Aged 11, Leopardi had already taught himself Hebrew, Greek, Latin, German, Spanish, French and English. He spent most of his adolescence ensconced in his father's impressive library, from which he emerged crippled by scoliosis, his health wrecked for life. Beginning his Zibaldone at 19, Leopardi had produced roughly 3,000 of its 4,526 pages by 26 – and when he put the finishing touches on it in 1832, five years prior to his death, the book stood at just under a million words.

Coincidentally, Leopardi put the Zibaldone aside just as Goethe finished the second part of his Faust, and the two share a fascination with the notion that humanity had sold its soul to the devil for progress, thereby losing the very instincts that made us human in the first place. As Leopardi puts it: "As man moves away from nature and toward society, the methods that nature hasprovided for attaining those ends are changed or replaced by other methods… as man loses his natural happiness… so, too, he loses his actual power of instinct, and those inborn methods for achieving this happiness."

In these notes, Leopardi attempts to dismantle our naive picture of the world and wrestle with the nihilism that resulted from the collapse of our anthropocentric vision of the universe. He was among the first to contest the concept of eternal space and eternal time: "Nothing in nature actually announces infinity, the existence of anything infinite. Infinity is a product of our imagination, and at the same time of our smallness and our pride."

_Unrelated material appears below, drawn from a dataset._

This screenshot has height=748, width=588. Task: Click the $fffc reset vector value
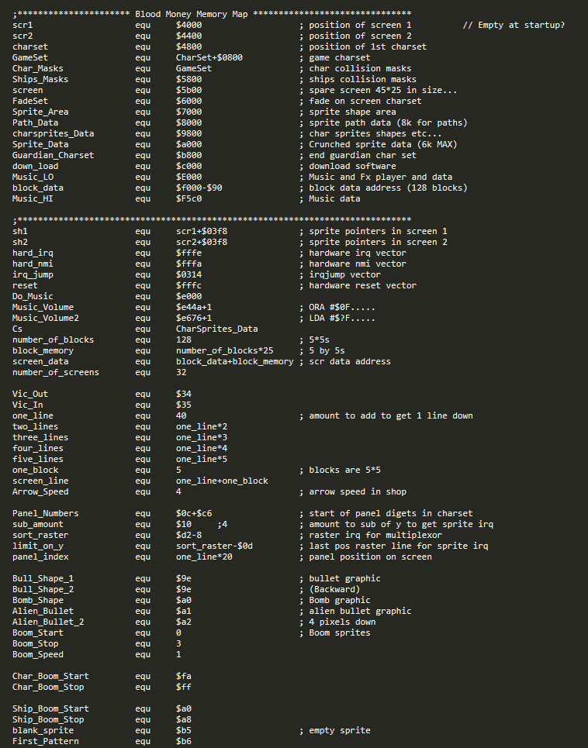(x=189, y=285)
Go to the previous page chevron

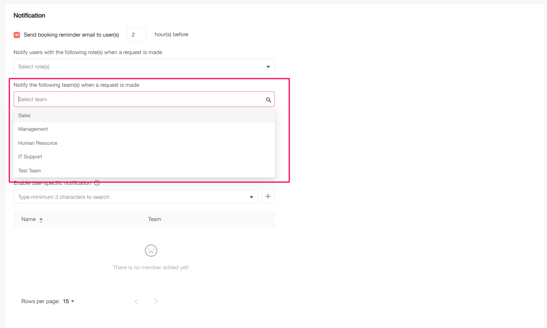click(x=136, y=302)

Although Leopardi is chiefly remembered for the long lyric poems that encapsulated the spirit of the Italian Risorgimento – most recently translated by Jonathan Galassi, whose superb Canti (Penguin) is an essential companion – the Zibaldone can firmly establish his role as one of the 19th-century's greatest thinkers. Even though it's hard to imagine Nietzsche without him, Leopardi has always been too private a voice to claim any strong hold on the public imagination. Thanks to this translation, we now have a window on his workshop and can delight in his readable and thought-provoking reflections on politics, philosophy, literature, philology – even a bit of phrenology – and a wealth of tastefully selected quotes.

Finally available in English thanks to a monumental effort by Michael Caesar and Franco D'Intino – who shepherded a team of seven principal translators – the Zibaldone marks the end of nearly a decade of work at the University of Birmingham's Leopardi Centre. There is something heroic about such a project; commonplace books have rarely elicited much attention, especially while their authors were still alive. Paul Valéry's Cahiers were published 30 years following his death; Milton's mouldy manuscript was discovered two centuries after his passing.

Congratulations are due to everyone involved in this landmark publication. Leopardi's Zibaldone is quite simply a work of genius – and what better way to end than with his own words: "It is a property of works of genius that, even when they represent vividly the nothingness of things, even when they clearly show and make you feel the inevitable unhappiness of life… such works always bring consolation, and rekindle enthusiasm, and, though they treat and represent nothing but death, they restore, albeit momentarily, the life that it had lost."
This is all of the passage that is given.